- Data shown:

· · · · · · ·

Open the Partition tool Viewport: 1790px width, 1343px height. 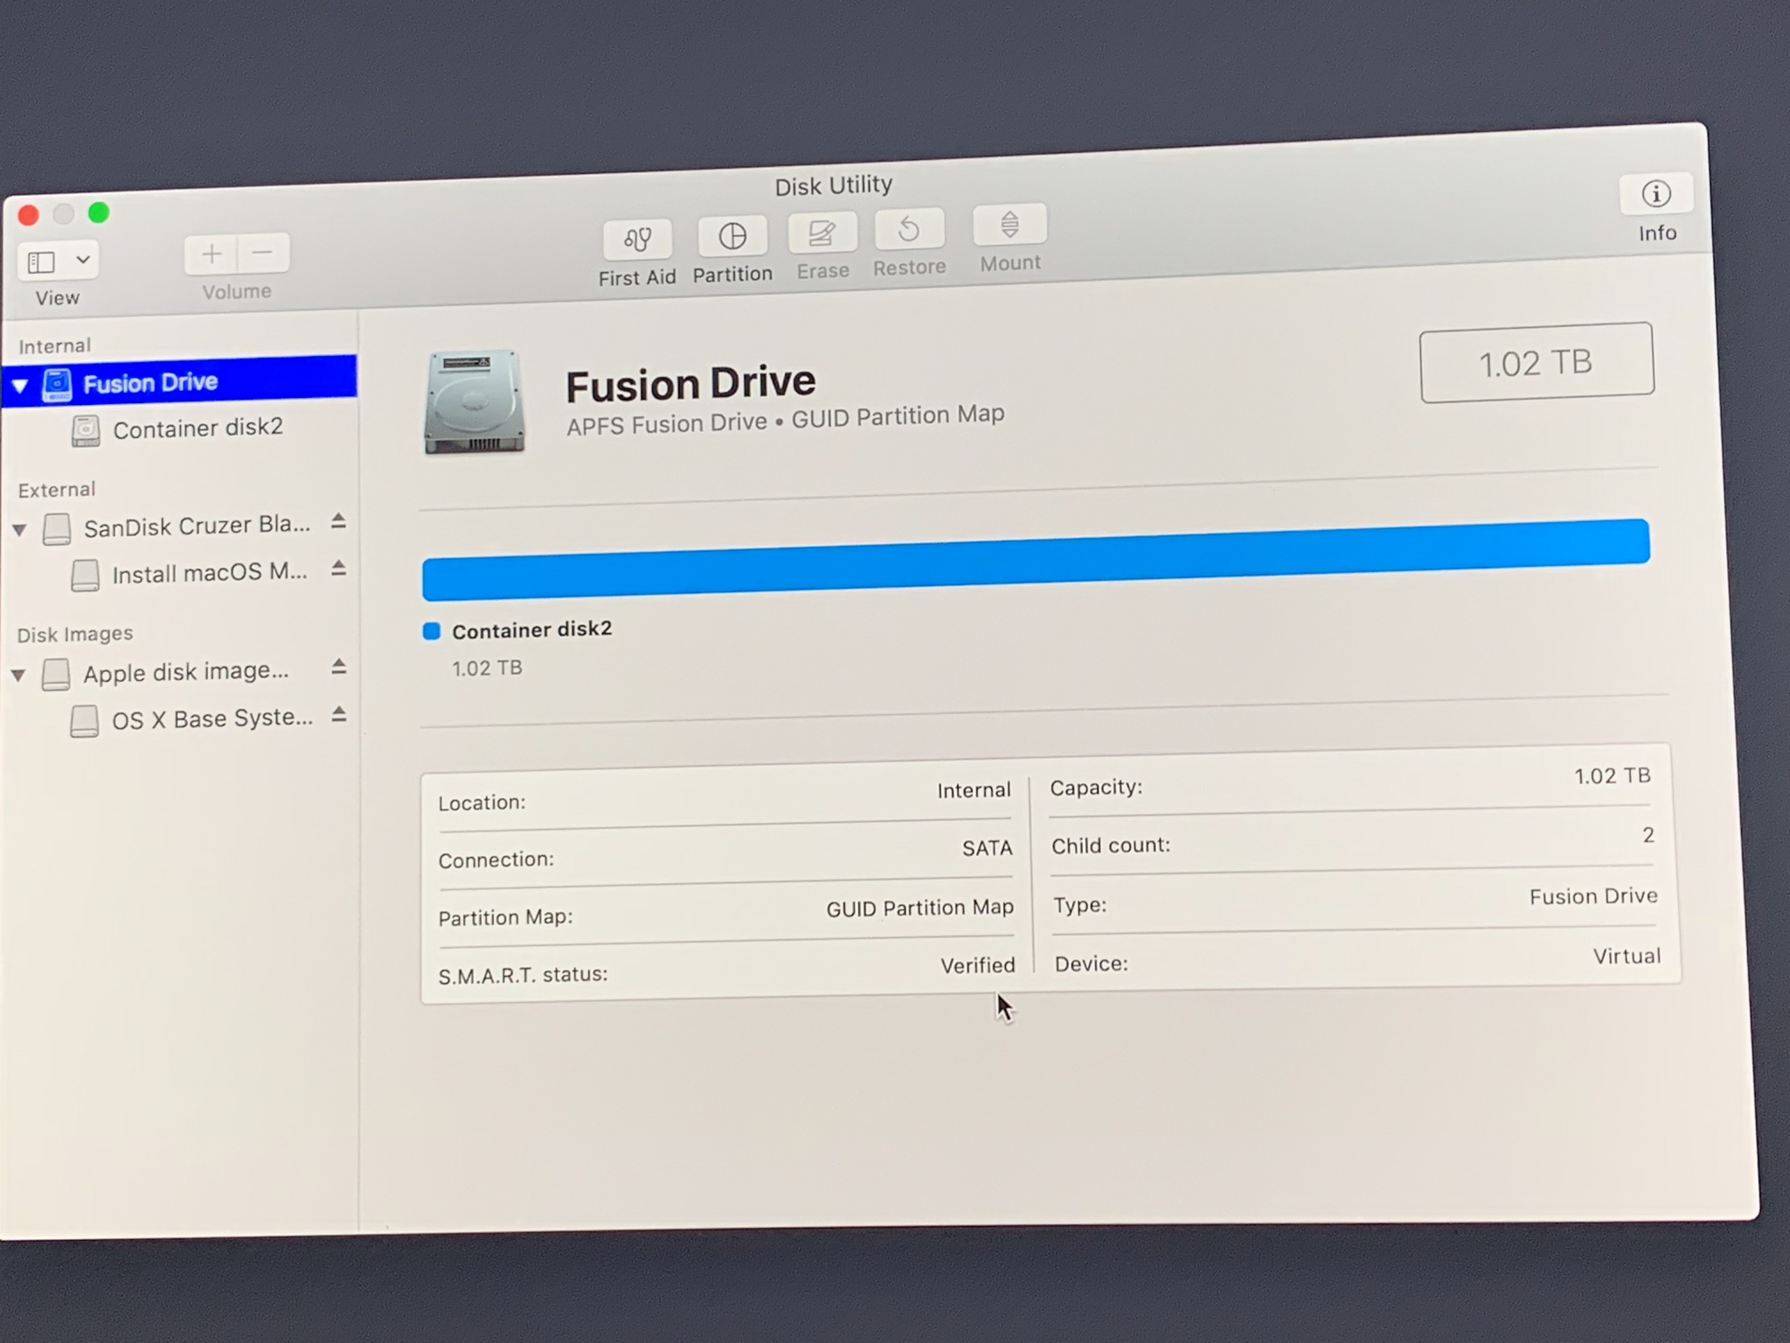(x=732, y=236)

· · · · · · ·

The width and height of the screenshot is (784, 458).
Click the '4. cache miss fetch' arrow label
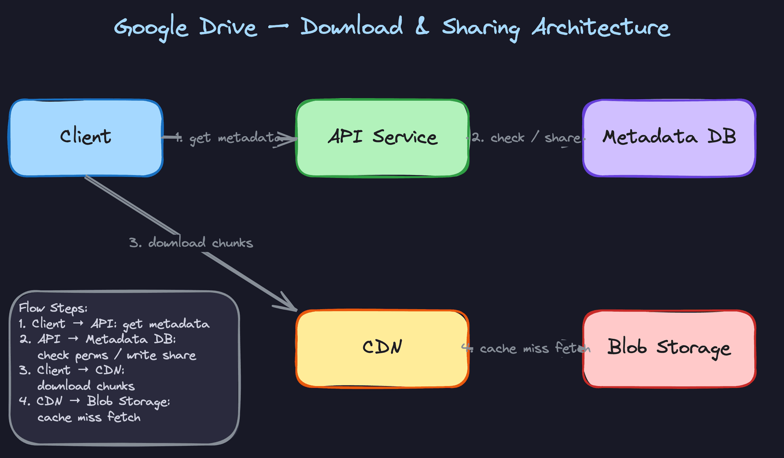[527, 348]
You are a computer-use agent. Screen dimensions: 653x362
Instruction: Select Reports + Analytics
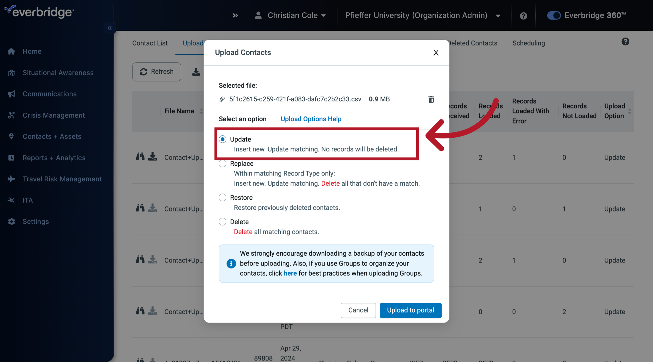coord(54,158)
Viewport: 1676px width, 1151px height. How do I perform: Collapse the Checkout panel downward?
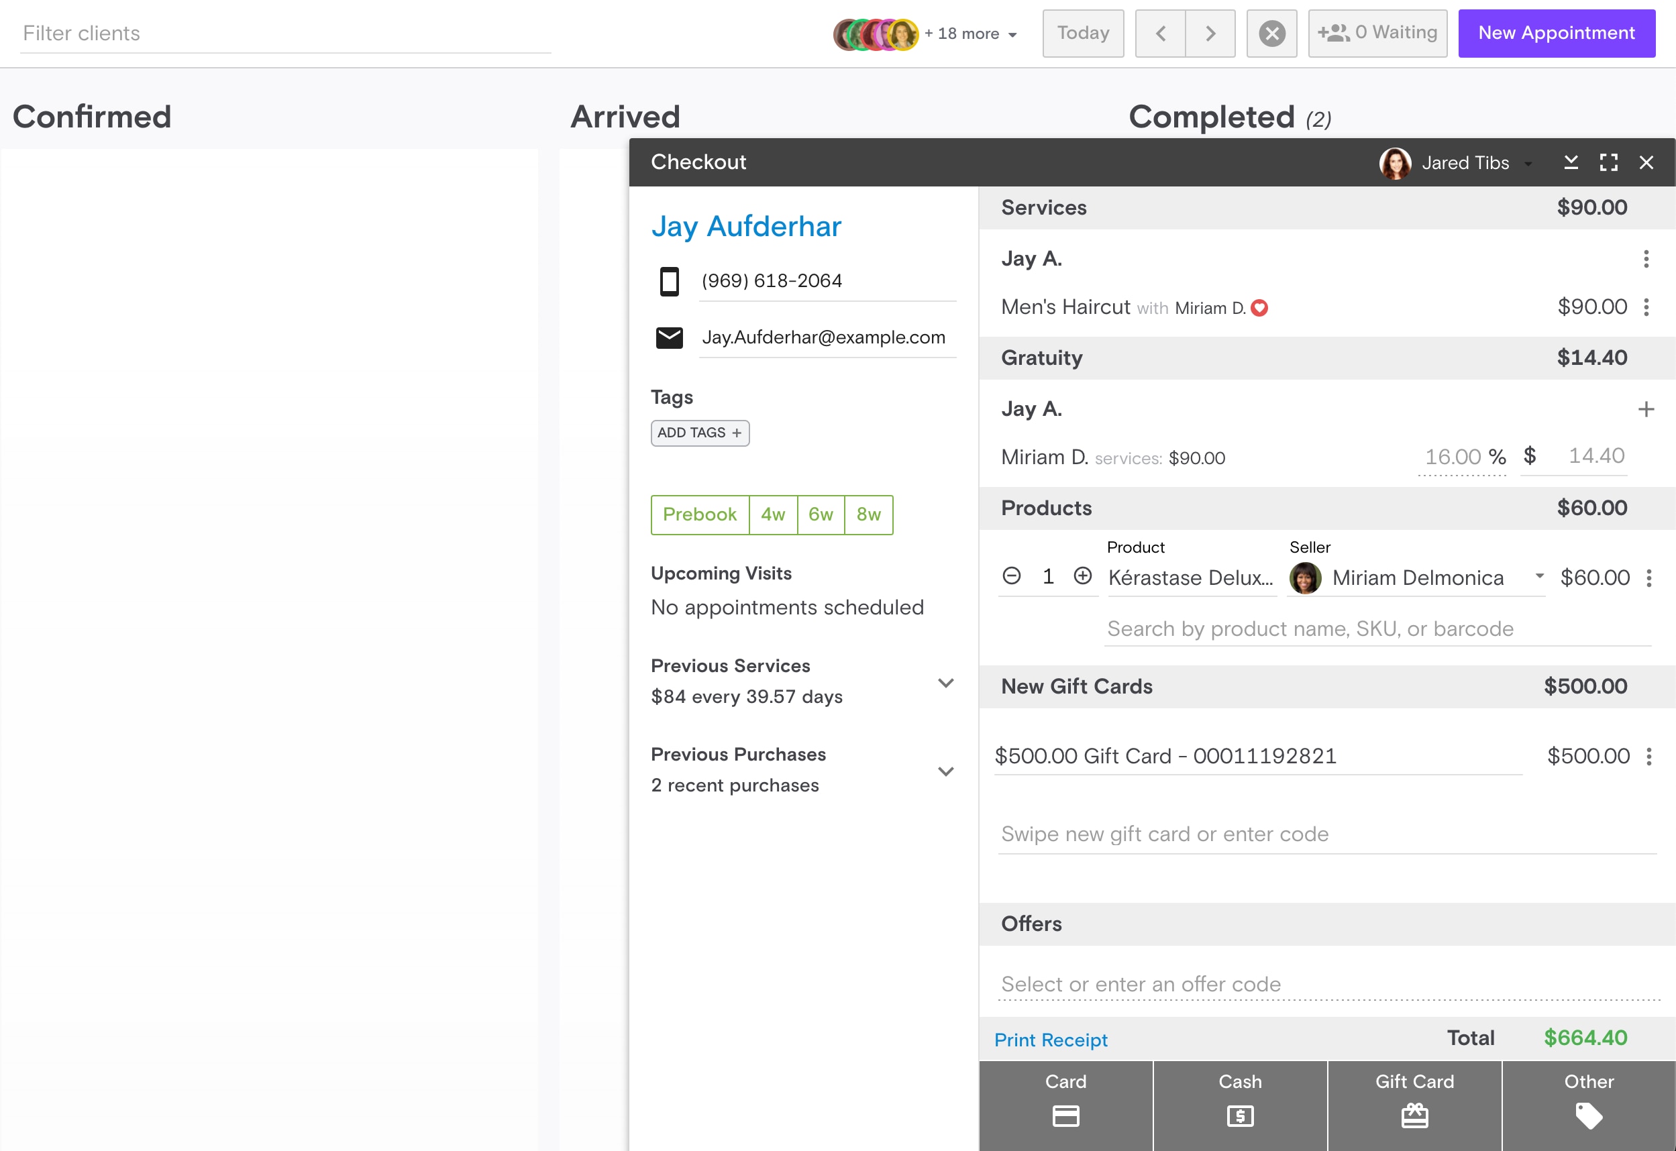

· · · · · · ·

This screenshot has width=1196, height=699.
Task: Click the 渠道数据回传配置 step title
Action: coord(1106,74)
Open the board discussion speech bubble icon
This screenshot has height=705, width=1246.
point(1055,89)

· · · · · · ·

- What you have to do:
From the entries above, copy exactly the lines starting at the one with "Click the '4. cache miss fetch' arrow label" and stopping at the one with "Viewport: 1676px width, 1151px", keeping both ends. Drop the pictures.

- Result of the task:
Click the '4. cache miss fetch' arrow label
[527, 348]
You are a computer-use agent. Screen dimensions: 653x362
Instruction: Select Reports + Analytics
coord(54,158)
Viewport: 1676px width, 1151px height. How do I perform: Collapse the Checkout panel downward?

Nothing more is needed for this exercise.